/regional/troisrivieres/mauricie

Pêche à la «pitoune» en Haute-Mauricie

Louis Cloutier | TVA Nouvelles

Une opération digne d'une autre époque est en cours sur la rivière Saint-Maurice à la centrale hydroélectrique de Rapide-Blanc, sur le territoire de La Tuque, où des travailleurs ont entrepris de récupérer des «pitounes» de quatre pieds gisant au fond de l'eau.

L'opération, qui s'inscrit dans le cadre des travaux de réhabilitation de 613 millions $ de la vieille centrale d'Hydro-Québec, vise à sortir de l'eau des billots de bois oubliés, bien que la drave sur la rivière a pris fin dans les années 90.

Une évaluation par écho sonore a permis d'établir qu'il se trouve immédiatement en amont du barrage l'équivalent d'environ 500 camions à benne de billots de bois, sinon davantage. Ceux-ci doivent être retirés afin d'installer des batardeaux pendant le chantier et, ultérieurement, faciliter l'écoulement de la rivière vers les prises d'eau de la centrale.

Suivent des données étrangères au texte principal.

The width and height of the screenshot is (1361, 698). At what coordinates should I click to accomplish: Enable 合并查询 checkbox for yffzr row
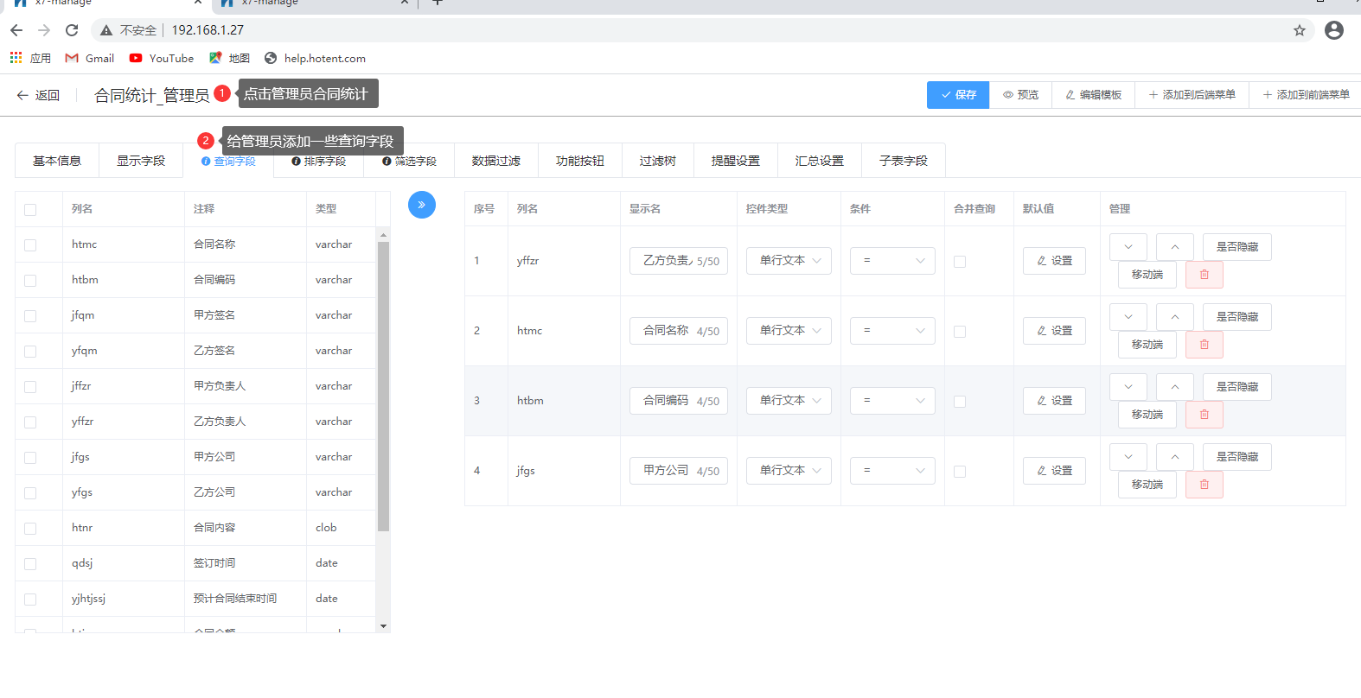[959, 262]
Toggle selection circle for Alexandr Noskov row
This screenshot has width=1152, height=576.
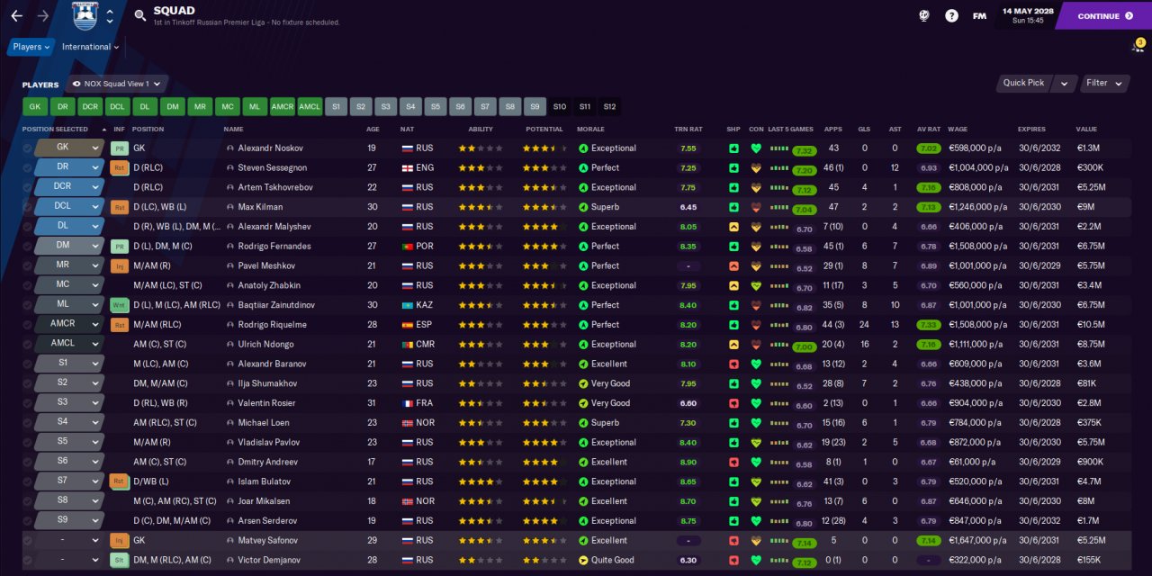pos(28,149)
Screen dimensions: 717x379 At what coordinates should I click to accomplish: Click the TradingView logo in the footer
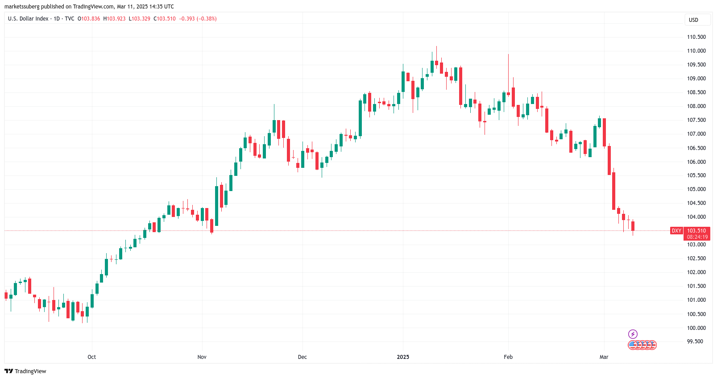tap(8, 371)

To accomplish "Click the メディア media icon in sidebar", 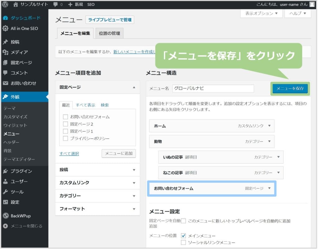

Les «pitounes» seront entreposées d'ici à ce qu'on trouve une façon de les recycler. Il est prévu qu'elles doivent être valorisées dans le contrat de réfection de la centrale.

«On a fait des tentatives. On tente encore de trouver des façons de valoriser cette matière-là. Ce n'est pas évident. Il y a eu des tentatives à l'époque, en 2014. Il y a encore des communications à cet effet avec les forestières», a indiqué le chef du chantier d'Hydro-Québec, Carl Morin.

Cette opération ravive des souvenirs parmi les résidents et les natifs du village de Rapide-Blanc.  

«Mon père, le soir après souper, nous amenait faire de petites excursions, et une de ces excursions, c'était de monter au barrage et regarder les ouvriers pousser les billots», s'est remémoré Paul Desbiens.

La récupération sera échelonnée sur les six ans que dureront les travaux de réhabilitation de la centrale.